Alas, the cable for the ForwardScan sonar was a bit more of a headache. It has a fat multi-pin connector on the end, and because it’s not a network device, it needs to plug directly into the sonar jack at the back the Vulcan chartplotter. Unfortunately, even with my larger-diameter pedestal guard, the connecter would not pass through. So instead, I acquired a manufacturer-specific sonar extension cable, clipped it in the middle and passed it into the pedestal guard. Then, with a mix of patience and heat shrink tubing, I carefully soldered each of the conductors back together and covered them in heat shrink while doing my best to maintain continuity through the foil shield by wrapping some scraps of the shiny mylar around everything. It was a chore, but everything came out OK. This would not have been an easy task for a novice.
Finally, the day of reckoning arrived, and I flipped on the breakers at the main DC panel after which my instruments and chartplotter fired right up. Nice! After that, I walked through the menus to set up my data sources, only to find that some of the sources were missing. Specifically, I had depth, speed and temp from the DST 800, but no wind or compass data—a tricky problem, since some sensors were working but others were not. I, therefore, began to think about all of those field connectors I’d put on. Had I made a mistake?
To solve the problem, late one night I clipped the end off yet another new N2K network cable, stripped each of the five wires inside down to its bare conductor, crimped on some fork terminals and attached each one to a separate post of a spare terminal block: all in an effort to make an NMEA 2000 network “breakout strip.” Using my digital multimeter, I then tested for adequate voltage across the red and black wires, were in each case I got 12.5 volts. In other words, that wasn’t the problem.
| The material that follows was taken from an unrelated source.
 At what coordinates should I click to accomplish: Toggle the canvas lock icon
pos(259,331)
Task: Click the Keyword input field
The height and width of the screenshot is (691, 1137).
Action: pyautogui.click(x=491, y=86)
Next, I tested the resistance across the NET-Hi (white) and NET-Lo (blue) wires. It should’ve read 60 ohms, but I saw only 10. I was getting warmer. I unplugged the masthead transducer from the network and watched the resistance jump from 10 ohms to 120 ohms (the appropriate resistance when only one termination resistor is present). Clearly, the problem was at the top of the mast, where the transducer included a termination resistor since it also served as one end of the network backbone.
Armed with this day, some friends hauled me up the rig the following day, I brought down the problematic component and called B&G. They overnighted me the new part, and I installed it at 0400 just before shoving off for a trip to Maine. Everything worked, and life aboard Eclipse has never been better.
Basic topology of aN NMEA network
A basic NMEA network is comprised of a number of double-ended cordsets, tees, a 12v power supply cable and two termination resistors. Every device which connects to the network is connected to the network “backbone” with a tee and a dedicated “drop cable.” Power is supplied to the network with a special power supply cable which connects with a tee to the backbone. Finally, a termination resistor is required to be plugged into the backbone at either end.
NMEA 2000 networks use technology that was developed for the electronic controls in automobiles. A properly designed and installed N2K network will provide a very robust foundation for the intercommunication of your ship systems.
Boat systems specialist Phil Gutowski lives on his Tayana 42, Eclipse, in Boston and cruises the New England and mid-Atlantic coasts.